Самолетик на его ладони покачнулся, готовясь к взлету.
- Не всегда, - признался Саске. – Начал я с себя…
…и эксперимент был поставлен. На животе еще багровел хирургический шов, будущего уже не было. Статус бездомного щенка не прельщал, денег не имелось, ненависть не пускала домой. Саске искал выход и нашел его. Нужно было провести самоидентификацию и узнать, чего стоил и за что боролся.
В интернет-кафе Саске заплатил последнюю сотку за час поиска и нашел нужное объявление. Некто искал мальчика, согласного и умеющего терпеть боль. Швы и увечья приветствовались. Саске кинул в личку свой номер телефона и вышел из кафе под серое, в древесных разводах, небо.
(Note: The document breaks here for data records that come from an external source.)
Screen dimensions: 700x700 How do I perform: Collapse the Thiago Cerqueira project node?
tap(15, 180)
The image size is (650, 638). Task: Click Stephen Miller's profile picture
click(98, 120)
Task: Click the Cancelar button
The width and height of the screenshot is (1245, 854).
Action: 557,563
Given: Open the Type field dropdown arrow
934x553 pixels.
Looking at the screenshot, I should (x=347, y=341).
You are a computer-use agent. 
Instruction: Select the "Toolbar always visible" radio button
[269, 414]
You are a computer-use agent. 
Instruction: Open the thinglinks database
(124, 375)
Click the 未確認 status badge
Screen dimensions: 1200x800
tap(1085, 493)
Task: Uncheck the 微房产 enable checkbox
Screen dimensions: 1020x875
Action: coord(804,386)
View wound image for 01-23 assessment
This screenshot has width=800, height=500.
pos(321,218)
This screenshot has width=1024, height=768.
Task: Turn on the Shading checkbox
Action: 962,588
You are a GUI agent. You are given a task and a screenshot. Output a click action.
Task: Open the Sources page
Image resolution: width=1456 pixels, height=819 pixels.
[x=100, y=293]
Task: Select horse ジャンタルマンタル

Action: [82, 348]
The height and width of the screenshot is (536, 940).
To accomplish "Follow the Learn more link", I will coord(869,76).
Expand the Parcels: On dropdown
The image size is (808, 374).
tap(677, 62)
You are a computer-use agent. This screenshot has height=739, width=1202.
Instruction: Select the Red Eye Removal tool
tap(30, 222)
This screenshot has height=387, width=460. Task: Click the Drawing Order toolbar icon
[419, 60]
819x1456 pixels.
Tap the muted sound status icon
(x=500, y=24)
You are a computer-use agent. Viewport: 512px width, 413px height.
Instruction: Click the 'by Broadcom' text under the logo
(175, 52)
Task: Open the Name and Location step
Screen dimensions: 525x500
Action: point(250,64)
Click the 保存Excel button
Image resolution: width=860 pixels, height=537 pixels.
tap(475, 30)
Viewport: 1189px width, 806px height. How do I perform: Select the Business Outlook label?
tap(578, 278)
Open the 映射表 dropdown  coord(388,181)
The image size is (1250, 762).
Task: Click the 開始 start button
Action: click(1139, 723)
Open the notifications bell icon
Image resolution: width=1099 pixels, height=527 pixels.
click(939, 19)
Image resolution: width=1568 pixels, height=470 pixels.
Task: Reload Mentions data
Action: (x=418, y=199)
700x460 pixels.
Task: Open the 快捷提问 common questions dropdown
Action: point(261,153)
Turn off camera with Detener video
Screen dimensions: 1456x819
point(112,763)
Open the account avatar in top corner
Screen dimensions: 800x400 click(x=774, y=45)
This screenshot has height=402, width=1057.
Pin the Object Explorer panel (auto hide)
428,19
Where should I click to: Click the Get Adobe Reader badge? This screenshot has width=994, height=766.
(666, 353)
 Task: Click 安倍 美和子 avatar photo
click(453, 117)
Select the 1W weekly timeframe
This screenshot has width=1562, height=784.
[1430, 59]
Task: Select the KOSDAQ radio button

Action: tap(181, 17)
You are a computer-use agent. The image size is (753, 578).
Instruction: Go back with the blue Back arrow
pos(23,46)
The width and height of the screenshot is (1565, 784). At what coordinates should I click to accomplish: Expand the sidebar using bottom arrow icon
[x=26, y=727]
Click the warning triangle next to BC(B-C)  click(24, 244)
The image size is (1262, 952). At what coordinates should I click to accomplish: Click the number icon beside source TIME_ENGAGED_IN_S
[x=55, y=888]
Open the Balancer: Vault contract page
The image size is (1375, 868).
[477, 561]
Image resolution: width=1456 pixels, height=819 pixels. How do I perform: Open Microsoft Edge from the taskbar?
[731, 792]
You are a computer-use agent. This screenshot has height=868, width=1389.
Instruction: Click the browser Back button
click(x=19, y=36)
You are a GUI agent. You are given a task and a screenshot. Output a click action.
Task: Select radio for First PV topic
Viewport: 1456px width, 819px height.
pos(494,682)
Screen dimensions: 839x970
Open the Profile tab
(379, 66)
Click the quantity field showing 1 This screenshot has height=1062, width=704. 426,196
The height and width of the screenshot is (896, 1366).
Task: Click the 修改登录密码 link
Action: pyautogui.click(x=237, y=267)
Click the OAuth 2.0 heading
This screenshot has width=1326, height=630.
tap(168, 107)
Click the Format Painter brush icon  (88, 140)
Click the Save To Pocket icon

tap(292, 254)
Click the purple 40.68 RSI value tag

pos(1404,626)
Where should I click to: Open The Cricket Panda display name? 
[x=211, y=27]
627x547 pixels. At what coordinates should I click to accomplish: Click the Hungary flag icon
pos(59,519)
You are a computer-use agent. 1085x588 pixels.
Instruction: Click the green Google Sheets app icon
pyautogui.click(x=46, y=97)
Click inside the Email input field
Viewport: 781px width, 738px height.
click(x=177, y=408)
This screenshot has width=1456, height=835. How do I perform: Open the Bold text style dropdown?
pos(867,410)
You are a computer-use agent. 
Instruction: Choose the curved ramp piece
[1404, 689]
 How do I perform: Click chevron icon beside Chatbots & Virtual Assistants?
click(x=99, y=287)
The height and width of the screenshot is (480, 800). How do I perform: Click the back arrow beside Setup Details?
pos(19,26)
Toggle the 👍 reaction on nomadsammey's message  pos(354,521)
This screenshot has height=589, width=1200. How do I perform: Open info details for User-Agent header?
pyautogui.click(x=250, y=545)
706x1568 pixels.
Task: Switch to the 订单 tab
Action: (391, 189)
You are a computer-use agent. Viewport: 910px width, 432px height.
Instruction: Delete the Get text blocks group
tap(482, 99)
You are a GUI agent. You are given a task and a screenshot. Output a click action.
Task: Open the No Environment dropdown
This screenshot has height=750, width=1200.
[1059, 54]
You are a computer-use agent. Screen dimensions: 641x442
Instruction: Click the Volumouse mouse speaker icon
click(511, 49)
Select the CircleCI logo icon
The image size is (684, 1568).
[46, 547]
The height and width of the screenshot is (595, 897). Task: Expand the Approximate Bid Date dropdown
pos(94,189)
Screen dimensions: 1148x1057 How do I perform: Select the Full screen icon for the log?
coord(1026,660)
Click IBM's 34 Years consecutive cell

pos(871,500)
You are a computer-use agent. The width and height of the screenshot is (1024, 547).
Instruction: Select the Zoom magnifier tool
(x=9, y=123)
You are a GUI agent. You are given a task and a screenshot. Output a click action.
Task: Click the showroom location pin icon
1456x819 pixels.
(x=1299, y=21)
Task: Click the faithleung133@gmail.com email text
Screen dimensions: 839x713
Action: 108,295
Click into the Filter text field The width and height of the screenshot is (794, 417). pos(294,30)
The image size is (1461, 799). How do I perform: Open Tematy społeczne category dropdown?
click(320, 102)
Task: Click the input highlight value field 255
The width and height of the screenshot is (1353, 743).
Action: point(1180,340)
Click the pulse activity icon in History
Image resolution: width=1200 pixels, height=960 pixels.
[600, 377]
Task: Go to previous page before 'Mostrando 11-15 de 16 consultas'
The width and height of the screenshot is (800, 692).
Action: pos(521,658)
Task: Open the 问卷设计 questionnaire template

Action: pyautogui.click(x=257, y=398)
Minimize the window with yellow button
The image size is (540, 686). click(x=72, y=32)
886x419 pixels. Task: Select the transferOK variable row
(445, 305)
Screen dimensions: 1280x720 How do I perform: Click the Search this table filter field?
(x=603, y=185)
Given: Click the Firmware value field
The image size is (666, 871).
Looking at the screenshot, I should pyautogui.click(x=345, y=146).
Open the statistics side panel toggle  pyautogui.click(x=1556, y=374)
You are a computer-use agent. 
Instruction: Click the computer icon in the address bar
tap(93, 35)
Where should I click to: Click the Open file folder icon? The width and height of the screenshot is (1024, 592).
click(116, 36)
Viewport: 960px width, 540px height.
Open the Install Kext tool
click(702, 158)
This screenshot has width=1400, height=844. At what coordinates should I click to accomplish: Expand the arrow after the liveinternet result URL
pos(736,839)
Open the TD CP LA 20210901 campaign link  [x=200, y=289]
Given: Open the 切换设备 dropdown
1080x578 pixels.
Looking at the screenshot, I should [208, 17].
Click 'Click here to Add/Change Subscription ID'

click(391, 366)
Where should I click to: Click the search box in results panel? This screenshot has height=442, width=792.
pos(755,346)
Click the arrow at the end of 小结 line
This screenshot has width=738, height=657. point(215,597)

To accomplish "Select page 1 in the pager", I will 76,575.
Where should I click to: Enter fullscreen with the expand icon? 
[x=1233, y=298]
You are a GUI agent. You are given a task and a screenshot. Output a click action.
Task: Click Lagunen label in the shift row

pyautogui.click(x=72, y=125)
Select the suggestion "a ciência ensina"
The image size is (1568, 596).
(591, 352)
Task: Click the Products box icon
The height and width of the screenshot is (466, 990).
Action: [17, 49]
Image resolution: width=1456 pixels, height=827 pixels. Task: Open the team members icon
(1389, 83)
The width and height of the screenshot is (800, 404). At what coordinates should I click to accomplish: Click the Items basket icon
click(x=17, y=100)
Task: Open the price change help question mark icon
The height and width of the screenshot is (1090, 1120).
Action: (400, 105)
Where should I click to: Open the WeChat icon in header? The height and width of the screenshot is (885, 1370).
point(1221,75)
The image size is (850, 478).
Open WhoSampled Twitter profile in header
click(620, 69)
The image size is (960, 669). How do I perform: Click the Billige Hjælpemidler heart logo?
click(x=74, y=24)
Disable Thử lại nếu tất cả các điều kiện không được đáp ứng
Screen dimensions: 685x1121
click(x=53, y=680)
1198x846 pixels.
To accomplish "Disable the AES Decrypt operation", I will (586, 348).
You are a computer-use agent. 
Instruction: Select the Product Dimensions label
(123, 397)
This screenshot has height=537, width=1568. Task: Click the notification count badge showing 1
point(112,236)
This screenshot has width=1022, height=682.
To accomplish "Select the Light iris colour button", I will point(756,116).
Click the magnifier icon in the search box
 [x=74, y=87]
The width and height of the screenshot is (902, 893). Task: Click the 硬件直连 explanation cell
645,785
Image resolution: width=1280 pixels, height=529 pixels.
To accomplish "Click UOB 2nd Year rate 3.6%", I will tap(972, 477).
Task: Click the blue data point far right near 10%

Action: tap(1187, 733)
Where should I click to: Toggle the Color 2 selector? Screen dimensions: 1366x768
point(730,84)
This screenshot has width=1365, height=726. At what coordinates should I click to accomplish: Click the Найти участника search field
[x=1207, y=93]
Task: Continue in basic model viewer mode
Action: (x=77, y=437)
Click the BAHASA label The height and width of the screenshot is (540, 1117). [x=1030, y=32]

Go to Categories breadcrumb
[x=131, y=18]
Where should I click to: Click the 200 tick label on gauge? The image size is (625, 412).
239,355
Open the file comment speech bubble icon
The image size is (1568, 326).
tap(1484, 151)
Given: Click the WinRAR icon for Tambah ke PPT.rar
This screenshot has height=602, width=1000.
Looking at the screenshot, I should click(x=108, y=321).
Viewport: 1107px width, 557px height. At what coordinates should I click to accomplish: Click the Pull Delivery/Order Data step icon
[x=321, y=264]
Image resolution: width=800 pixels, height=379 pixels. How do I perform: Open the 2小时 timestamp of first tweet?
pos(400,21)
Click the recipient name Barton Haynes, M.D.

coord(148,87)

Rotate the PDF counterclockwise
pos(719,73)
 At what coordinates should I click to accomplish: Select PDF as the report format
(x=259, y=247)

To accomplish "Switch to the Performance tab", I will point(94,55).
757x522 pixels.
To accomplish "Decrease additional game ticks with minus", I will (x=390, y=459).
Пять минут он жадно глотал сырой прохладный воздух, пытаясь остановить подступившую к глазам жаркую горечь. Телефон дернулся в кармане куртки, ветер кинул в лицо морось… Саске прислонился к стене, кирпичной, в грязных подтеках, и быстро ответил на все вопросы, заданные вязковатым вкрадчивым голосом.
Договорились легко, словно тот – тот, ищущий жертву, знал наперед, кто и когда найдет коротенькое его объявление.
Квартира чернела тяжеловесной мебелью и плотно задернутыми шторами. Лампы – пять-шесть круглых паучьих глазок. Запах сладкого, перегретой патоки или восточного воска. Внимание Саске приковала к себе кровать - в холодном шелке могильной плиты.
Он стянул куртку и предупредил мрачно:
- Только на полу.
Он уже тогда понял, что разговаривать много и объясняться искренне – пустая трата времени.
Его трогали липкими пальцами – чересчур мягкие и чуткие подушечки, словно смазанные клеем. Его вылизывали – долго и очень скучно, очень мокро и тошнотворно откровенно. Его шов покусывали длинными зубами, его кожу стянули ожоговым воском, руки свели на спине в неестественный переплет.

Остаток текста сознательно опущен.